Released September 30th, 2024 // 38 pages // 978-1-916938-48-9 // RRP: £9.99
Morag Smith’s last poems are collected here in National Song. Her voice is untamed and passionate. Her work is forged from deep seams of raw experience and discovers resolution and beautiful purpose in the fine-tuning and exactitude of her craft. They bear witness to her rebellious soul, the long search for identity, belonging, and personhood. These poems wake us up. The magic of their language sparks out in cascades of illumination, hard-won truths, and joy mined out of darkness. National Song sings a healing for the wounds of life. These poems celebrate human kinship.
PRAISE for National Song:
These are fearless poems, forged in life’s crucible. They put profound intellectual and emotional scrutiny on themes of identity, both personal and political. Morag Smith’s work is rooted in her Cornish identity, yet is in active relation to the wider world, where the poet draws from a well of deep experience. There is much wry wit here, and joy in the world, despite life’s struggle. She travels the labyrinth of being, keeping hold of the shining thread of language. Here is a beautifully-observed account of a daughter’s first childbirth; here she travels back into the maelstrom of her own girlhood in Scotland; here she writes of being swallowed whole by the whale of domesticity and maternal responsibility.
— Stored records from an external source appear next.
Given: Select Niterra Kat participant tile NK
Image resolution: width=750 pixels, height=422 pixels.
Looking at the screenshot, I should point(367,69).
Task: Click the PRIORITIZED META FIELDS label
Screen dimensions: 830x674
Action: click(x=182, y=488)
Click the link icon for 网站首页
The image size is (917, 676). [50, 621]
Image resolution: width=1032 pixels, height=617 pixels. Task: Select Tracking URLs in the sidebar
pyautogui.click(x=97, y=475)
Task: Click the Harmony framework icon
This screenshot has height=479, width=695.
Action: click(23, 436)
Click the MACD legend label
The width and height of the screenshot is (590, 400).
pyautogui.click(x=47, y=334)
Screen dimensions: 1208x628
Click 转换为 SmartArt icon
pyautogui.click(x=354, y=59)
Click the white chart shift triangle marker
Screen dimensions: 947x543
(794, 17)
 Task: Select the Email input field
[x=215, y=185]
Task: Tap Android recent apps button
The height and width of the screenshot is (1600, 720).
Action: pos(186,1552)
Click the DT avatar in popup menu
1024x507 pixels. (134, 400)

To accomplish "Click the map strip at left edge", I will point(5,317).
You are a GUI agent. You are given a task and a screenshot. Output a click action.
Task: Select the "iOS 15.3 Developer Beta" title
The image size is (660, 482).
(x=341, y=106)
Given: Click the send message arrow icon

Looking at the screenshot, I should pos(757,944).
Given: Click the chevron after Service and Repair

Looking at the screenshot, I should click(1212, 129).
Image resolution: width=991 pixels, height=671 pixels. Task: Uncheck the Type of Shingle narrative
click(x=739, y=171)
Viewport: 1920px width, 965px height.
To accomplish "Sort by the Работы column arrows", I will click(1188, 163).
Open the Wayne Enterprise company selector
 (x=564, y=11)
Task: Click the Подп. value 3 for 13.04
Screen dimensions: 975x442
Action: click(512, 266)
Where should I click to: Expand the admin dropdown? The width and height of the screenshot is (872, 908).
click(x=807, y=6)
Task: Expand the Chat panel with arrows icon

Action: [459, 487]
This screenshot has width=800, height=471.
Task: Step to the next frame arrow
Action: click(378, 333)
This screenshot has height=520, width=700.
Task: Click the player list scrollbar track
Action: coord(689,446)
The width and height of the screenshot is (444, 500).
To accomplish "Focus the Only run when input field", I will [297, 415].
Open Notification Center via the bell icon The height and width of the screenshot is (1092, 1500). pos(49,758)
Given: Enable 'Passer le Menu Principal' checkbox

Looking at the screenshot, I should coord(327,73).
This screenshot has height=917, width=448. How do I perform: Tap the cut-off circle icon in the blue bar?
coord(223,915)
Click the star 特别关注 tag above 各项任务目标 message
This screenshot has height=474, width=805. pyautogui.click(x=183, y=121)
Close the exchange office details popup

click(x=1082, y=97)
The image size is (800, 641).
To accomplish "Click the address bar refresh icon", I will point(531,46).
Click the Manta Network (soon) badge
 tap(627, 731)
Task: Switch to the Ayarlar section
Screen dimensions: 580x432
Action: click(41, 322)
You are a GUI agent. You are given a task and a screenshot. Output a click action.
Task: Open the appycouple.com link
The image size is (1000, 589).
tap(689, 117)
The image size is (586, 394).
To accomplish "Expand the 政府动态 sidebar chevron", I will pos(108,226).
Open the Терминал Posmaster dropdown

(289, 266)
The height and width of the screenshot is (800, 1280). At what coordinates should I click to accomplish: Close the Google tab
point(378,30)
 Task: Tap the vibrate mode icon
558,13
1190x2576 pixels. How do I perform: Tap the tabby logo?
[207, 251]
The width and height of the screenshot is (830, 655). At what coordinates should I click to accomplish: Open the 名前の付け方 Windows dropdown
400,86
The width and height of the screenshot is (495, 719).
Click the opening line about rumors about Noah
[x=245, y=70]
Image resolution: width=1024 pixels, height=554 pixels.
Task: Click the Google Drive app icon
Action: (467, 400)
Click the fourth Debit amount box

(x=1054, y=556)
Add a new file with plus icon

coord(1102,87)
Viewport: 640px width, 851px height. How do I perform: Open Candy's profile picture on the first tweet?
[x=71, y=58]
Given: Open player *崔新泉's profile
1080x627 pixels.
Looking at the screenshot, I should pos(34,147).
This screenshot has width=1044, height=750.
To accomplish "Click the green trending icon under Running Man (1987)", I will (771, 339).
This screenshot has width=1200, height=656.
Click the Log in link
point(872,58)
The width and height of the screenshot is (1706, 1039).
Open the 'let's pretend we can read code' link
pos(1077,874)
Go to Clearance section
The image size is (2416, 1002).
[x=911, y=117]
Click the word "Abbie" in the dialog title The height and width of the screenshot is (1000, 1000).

Her poetry possesses an abiding sense of the moral landscape, a landscape she has learned from the ground up. This distinguishes her work both ethically and imaginatively. In she bears witness to her experience of social exclusion. She gathers fragments of an often traumatic past, and makes sense of them. Her poems repair damage, and so lead us to believe that healing is possible. These poems now step to their place in the world. I love their resolute purpose, and the hard-won beauty of their truth.
— Penelope Shuttle
Morag Smith’s poems erupt with enthusiasm and indignation and pain. Above all they express an unsentimental love of life and especially of Cornwall, tuning in again and again to a profound ancient music. Sometimes it’s as if one of the Beats had landed at Falmouth, but there’s also a more subtle vein of free verse that another poet from the Isle of Lewis, Iain Crichton Smith, would have recognised. In her shorter lyrics, Smith has an instinctive sense of just how much she should say. There’s no superficial polish here, but a rough-cut and often moving sincerity. The poems glitter like Cornish granite.
— John Greening
Morag Smith wrote as she lived her life with a warrior heart. Her passion and enthusiasm for all things poetry is so deeply missed by all of us at Falmouth Poetry Group who were also privileged to call her friend.
— Rosie Hadden
Morag Smith can never be contained - warrior, revolutionary, nomad, climate activist - a restless, hugely empathetic poet releasing a stream / of dark words / into the light
— Katrina Naomi
I have been waiting for poems like this for a long time. Poems that stretch the imagination’s reach, hear it snap then stretch it some more. Political, electric, broken, fierce, bloody, alive. I have a feeling that each time I step away from them they reconvene, change, rearrange. A new millennium invites new ways of writing and thinking and National Song responds to this invite with fearless energy. Each poem propels me into a place that’s familiar and strange and longed for. I am gutted that these are Morag’s last poems. ‘KIN KIN KIN’, she writes, and I hear her, and I hold her hand, and I say yes, I’m here, I’m listening and suddenly we’re connected across the void.
— Alyson Hallett
Nature, love, family and travel all gave Morag Smith life experiences that she was able to turn into words on the page. She knew that wanting everything would bring disappointment, but persisted in wanting it all anyway, fighting against the injustices of the world – be that illness, gender, relationships, exclusion and discrimination, or attitudes to travellers and nomads – noting that ‘the revolution blossomed’ despite ‘the spoils of war’. Whether trapped by expectations, social convention, poverty or terminal illness, Morag had something to say and using a poet’s skill along with an unnerving honesty and individual approach to language, said it, in forthright canticles and songs of resistance.
— Rupert Loydell
ABOUT Morag Smith:
Morag Smith was born in Cornwall on the 24th March 1969. She grew up in Essex and on the Isle of Lewis. She had six children and nine grandchildren. She lived for a number of years as a New Age Traveller with her then young family. She returned to Cornwall and graduated from the University of Falmouth in 2019 with a First Class Degree in Creative Writing. She was a member of the Falmouth Poetry Group, and engaged widely with the poetry community in Cornwall. Morag was also an artist, a Zen Buddhist, and an activist, working notably with Clean Ocean Trust. She died on the 26th July, 2023, having received a terminal cancer diagnosis in March of that year.